Slicing a huuuge 2D numpy ndarray - How to do this efficiently?-CodePudding

I have a numpy array of size (24, 131000). The first of these 24 columns contains an index corresponding to a number in the range [0, 25], for each of the 131000 rows. I want to slice this array to generate 26 separate arrays, each containing the data corresponding to a single index.

I've tried this as follows:

for index in huge_array[0]:
    new_array = huge_array[:, huge_array[0] == index]
    np.save(...) # saves each of the 26 new arrays separately

Problem is this takes literal hours to be done. Does anyone know of better and more efficient ways to slice this array?

CodePudding user response：

You could try using argwhere, for example:

import numpy as np

# generate a "huge" array to use for my purposes
x = np.random.randn(24, 131000)

# set first row to contain indices between 0 and 25
x[0] = np.random.choice(26, size=len(x[0]))

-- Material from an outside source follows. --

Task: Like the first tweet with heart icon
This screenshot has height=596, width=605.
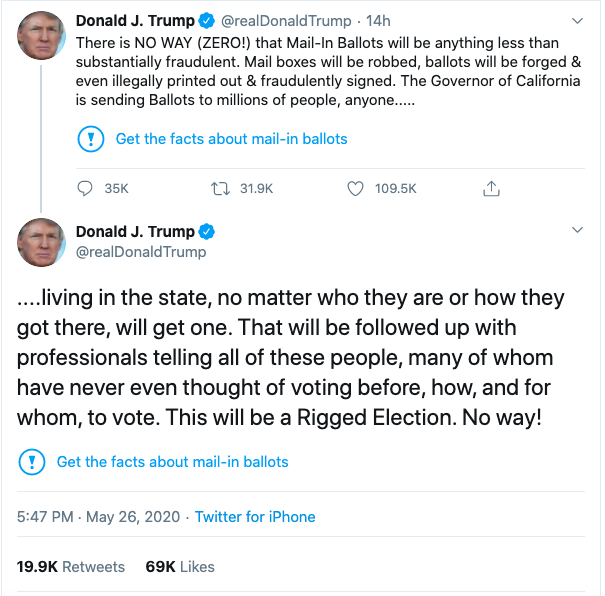Action: click(354, 188)
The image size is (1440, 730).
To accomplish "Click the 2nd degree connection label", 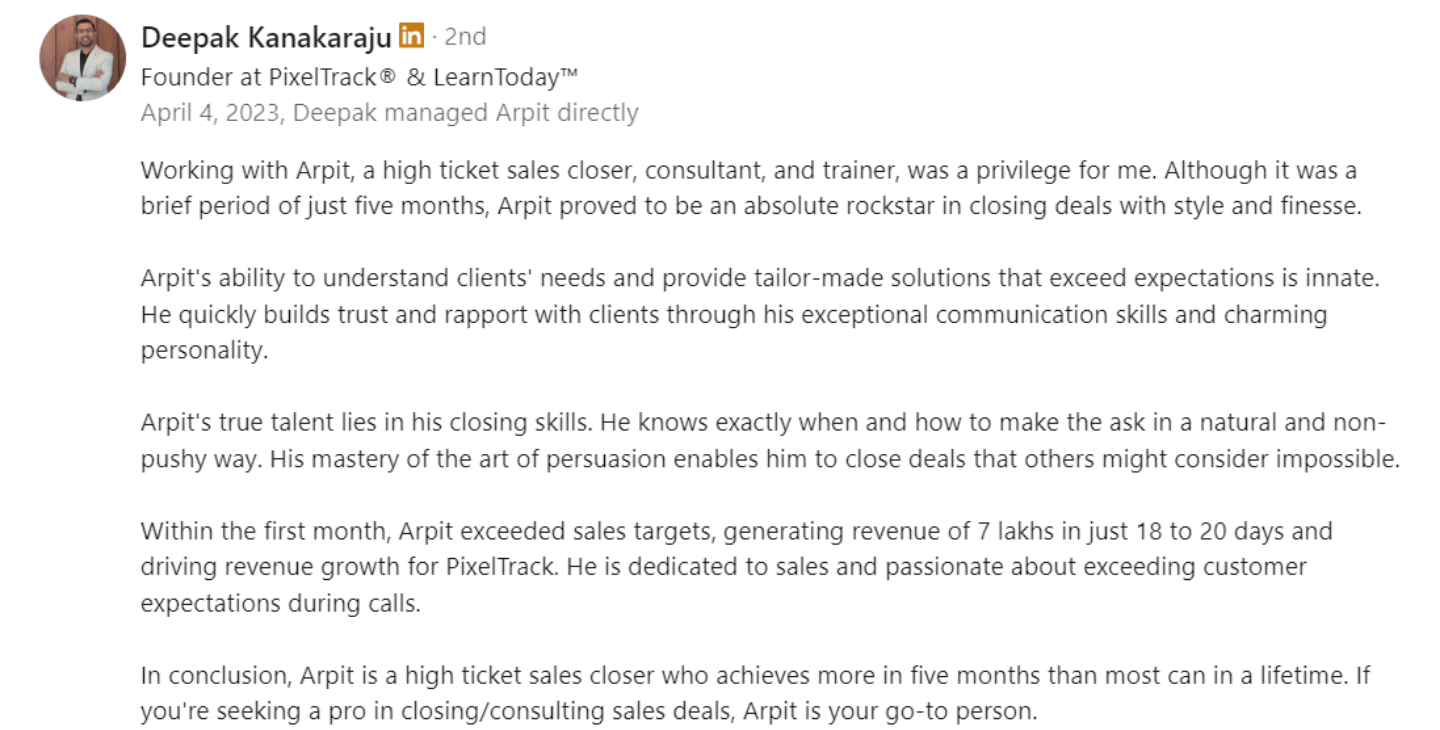I will (465, 37).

# get unique values in first row (assuming you don't know they'll be between 0 and 25)
values = np.unique(x[0])

# loop over unique values
for value in values:
    # get indices that contain "value"
    idxs = np.argwhere(x[0] == value).flatten()

    # output required array (if you want to keep the shape, rather than
    # have a 1d array, remove the ".flatten()" 
    np.save("myfile.npy", x[1:, idxs].flatten())

This should be very quick. Without the saving part, i.e., just storing the new arrays happens in under a second on my machine.

CodePudding user response：

When you do

for index in huge_array[0]:

you're iterating over the whole first row of the data. A shape of (24, 131000) doesn't mean you have 24 columns. It means you have 24 rows and 131000 columns.

This loop executes 131 thousand iterations when it should have executed only 26. You shouldn't be looping over huge_array[0]. You should be looping over range(26): the integers from 0 to 25, inclusive.

for index in range(26):